───── Passage shown

Bongiovi has an uncanny track record when it comes to believing in talent—often first-time or relatively unknown directors. Can you say Ryan Coogler? When she first met the director, he was still in graduate school, and Bongiovi says no one was giving someone like him a shot at success. Today she speaks of the “Coogler effect”—the fact that now so many people are looking for “the next Ryan Coogler.” This makes Bongiovi laugh, but she is also genuinely proud of having been part of that change, where Hollywood is more willing to be open to new, untested filmmakers.

This passionate producer has found the perfect business partner in Forest Whitaker. From an unlikely trip to China togetherwhen the two didnt even know each otherto the formation of their Significant Productions banner, they share an enthusiasm for diversity, in both subject matter and collaborators. Together they have been ahead of the curve, recognizing the need for inclusion before it was commonplace. But as Bongiovi puts it, they operate quietly, helping unknown or struggling filmmakers pursue their dreams.

The unwavering support she offers and the fierce belief in her directors are what set this executive apart. There are producers and there are pillars of strength. Nina Yang Bongiovi is both.

 

When you first thought about entering the entertainment industry, was producing a goal of yours?

I grew up predominantly in East Los Angeles, and I don’t think any of us were told that you can pursue a career in entertainment and in Hollywood. And even though the proximity is only about 20 miles away, we weren’t afforded that awareness—that you could pursue a producing career. So I would say no.

When I first got into the industry, I was in grad school at USC, and I got a job as an analyst in marketing and media research. Right away I knew this is not what I wanted to do. I wanted to make movies and I wasn’t even close to my goals with this corporate job. I knew by the time I graduated, I needed to make the move into the production realm.

I started as an assistant to an action director in Hong Kong, and then we ended up moving to Shanghai to continue working on films and television shows. So that was my first foray into the world of moviemaking—martial arts/action films.

 

What made you even consider working in the industry?

I thought I was going to be a journalist at one point. I remember at a very young age my mother said (in Mandarin), “You should be a news anchor.” That’s because when my family immigrated to this country, my mom watched Connie Chung on TV. She thought, “That’s a good choice for you.” It was because Connie was the one Asian American image for us as a family in America. That’s the closest I would say that the “entertainment industry” came into the fold. Fortunately my mom didn’t push me to be a doctor, lawyer or a scientist like what’s most expected from Asian families.

 

What was your first aha moment, when it dawned on you that you were actually a producer?

──────────
───── Records

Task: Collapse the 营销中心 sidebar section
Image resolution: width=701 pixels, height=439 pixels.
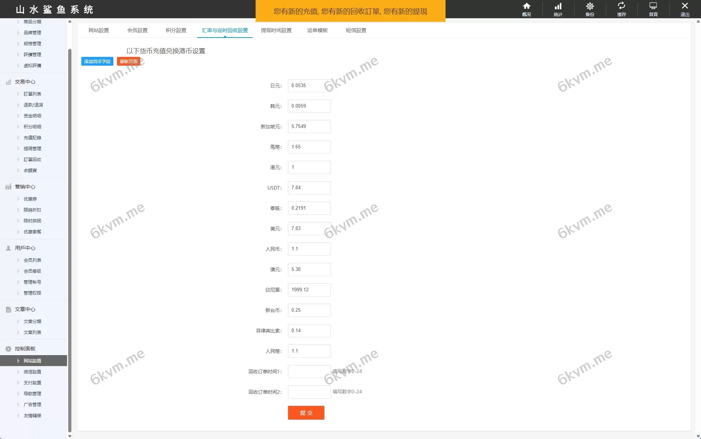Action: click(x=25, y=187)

──────────
───── Records

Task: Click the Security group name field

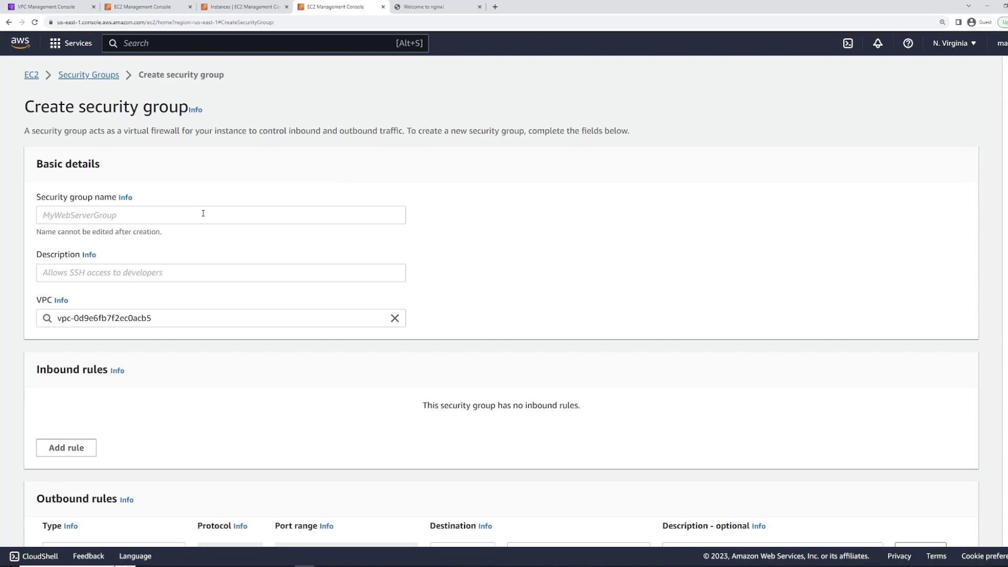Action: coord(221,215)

──────────
───── Records

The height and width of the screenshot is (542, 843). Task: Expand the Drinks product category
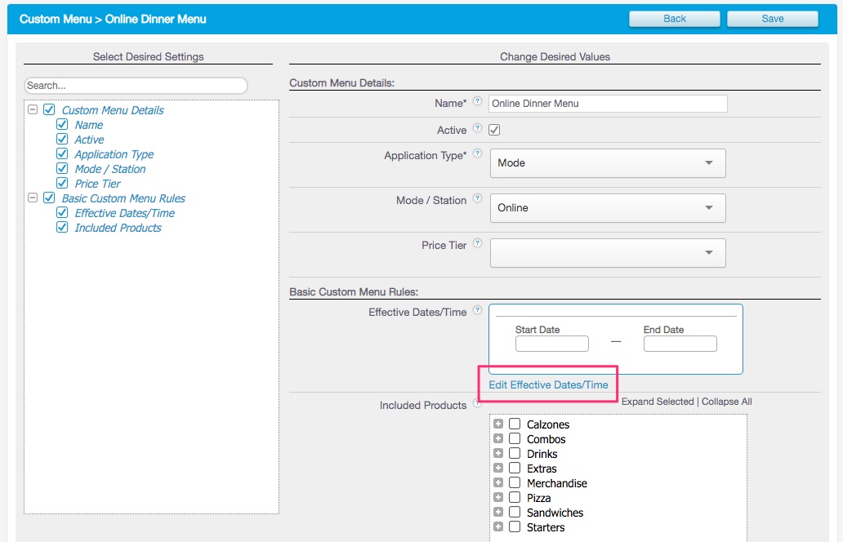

──────────

▶ [Aim of the exercise]: Reproduce the passage of the Bongiovi interview from "This passionate producer" up to and including "Bongiovi is both.".

▶ [Output for this task]:
This passionate producer has found the perfect business partner in Forest Whitaker. From an unlikely trip to China togetherwhen the two didnt even know each otherto the formation of their Significant Productions banner, they share an enthusiasm for diversity, in both subject matter and collaborators. Together they have been ahead of the curve, recognizing the need for inclusion before it was commonplace. But as Bongiovi puts it, they operate quietly, helping unknown or struggling filmmakers pursue their dreams.

The unwavering support she offers and the fierce belief in her directors are what set this executive apart. There are producers and there are pillars of strength. Nina Yang Bongiovi is both.